Only the lines containing "click" belong in the answer; find them in the material below.

* [Given data]:
|---|

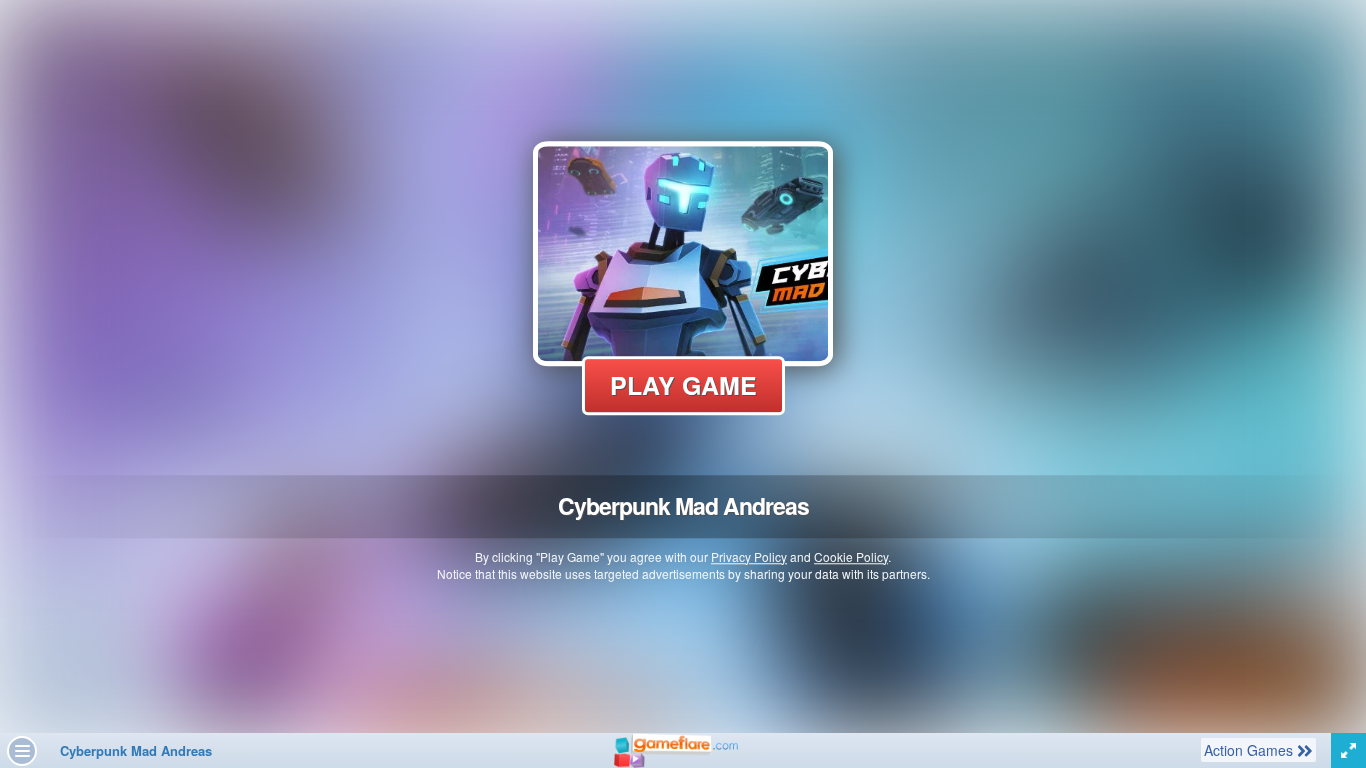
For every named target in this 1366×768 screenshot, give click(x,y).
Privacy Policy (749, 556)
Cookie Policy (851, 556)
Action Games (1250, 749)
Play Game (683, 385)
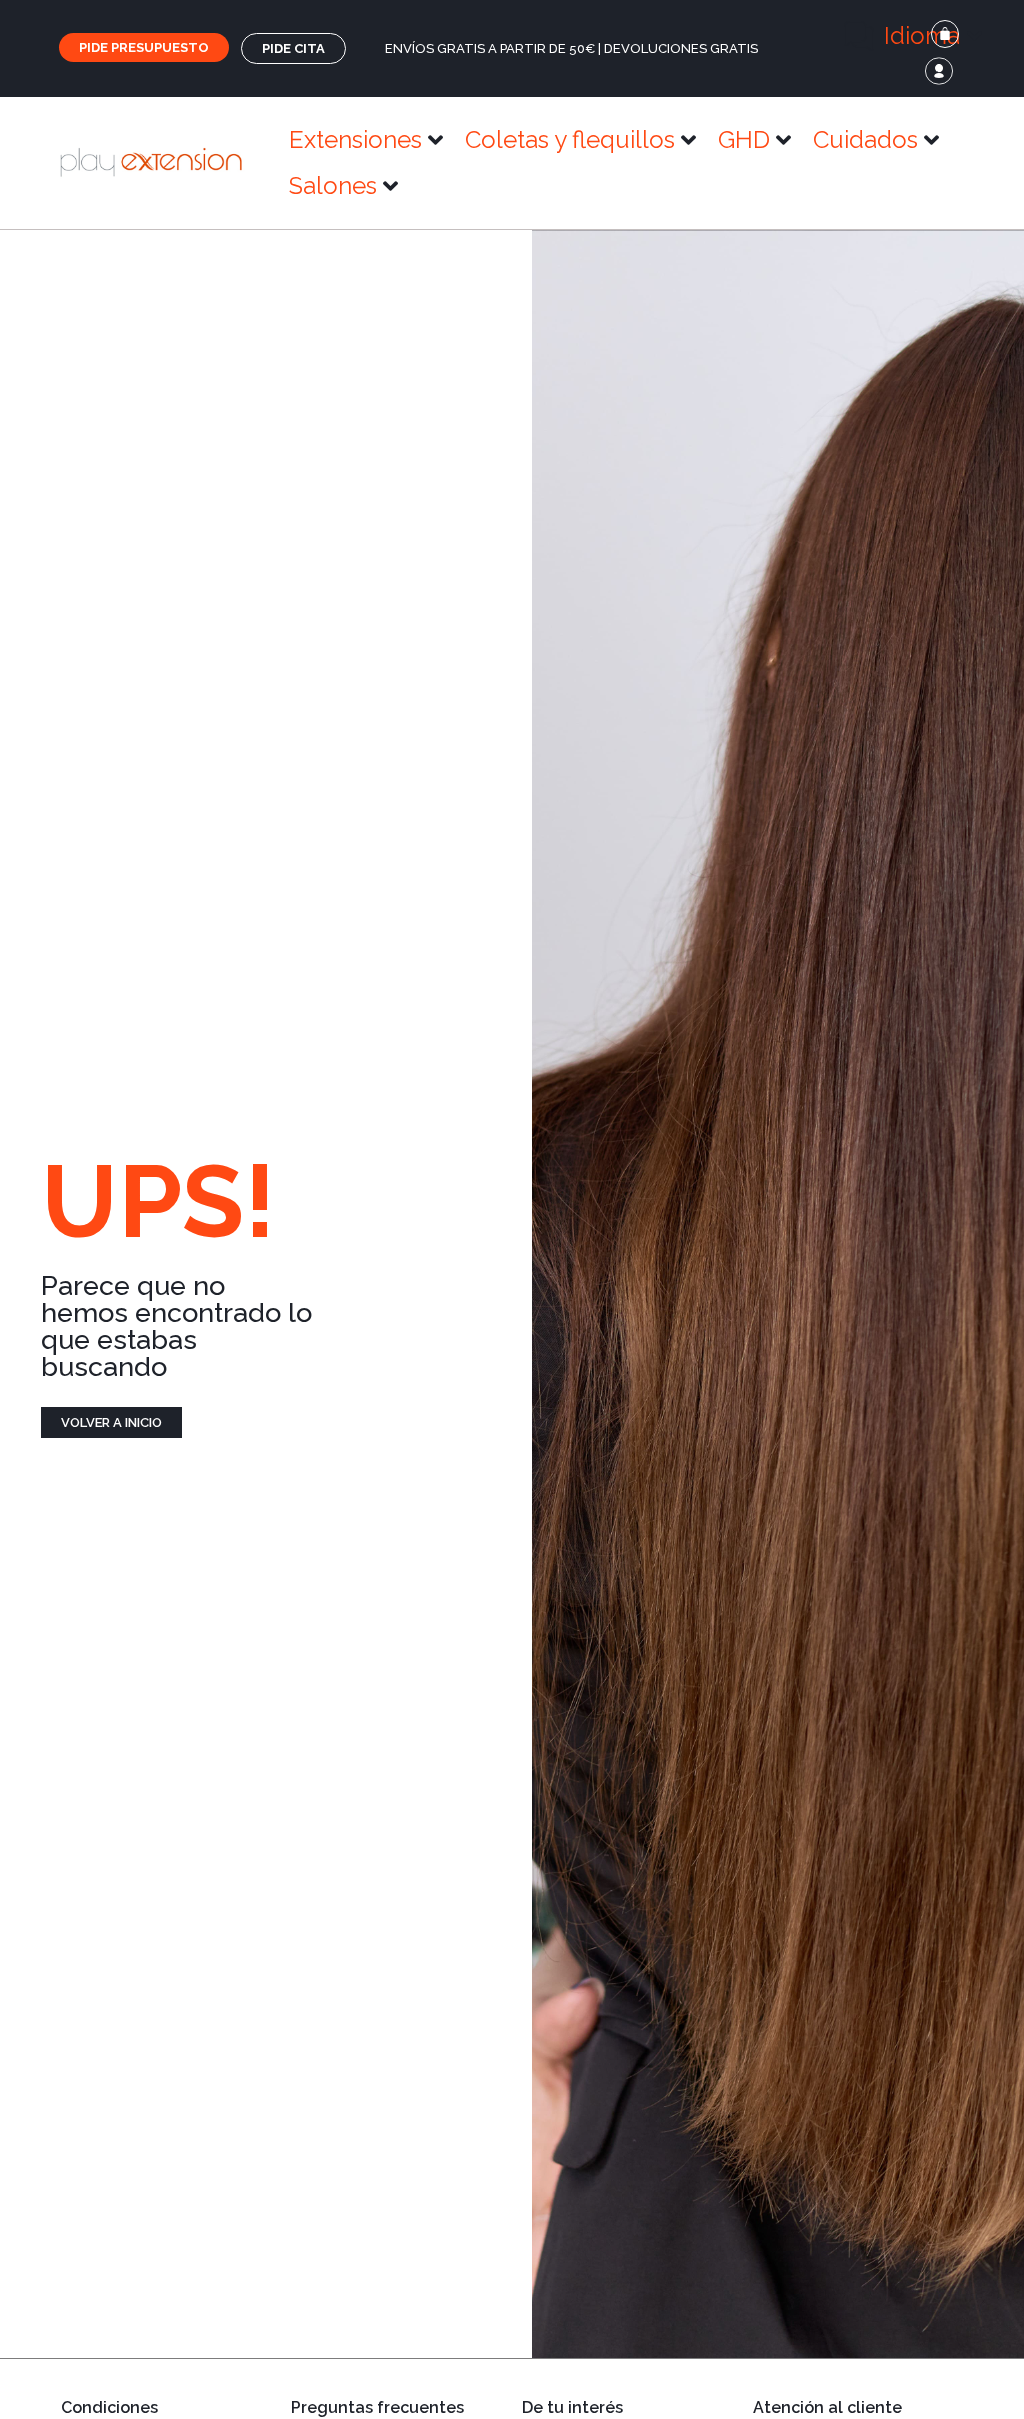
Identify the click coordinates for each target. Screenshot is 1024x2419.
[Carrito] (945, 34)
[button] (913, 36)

|---|

* [Task answer]:
For every named target in this 1366×768 screenshot, give click(x,y).
Identify the click coordinates for each target. Screenshot is 1024x2419.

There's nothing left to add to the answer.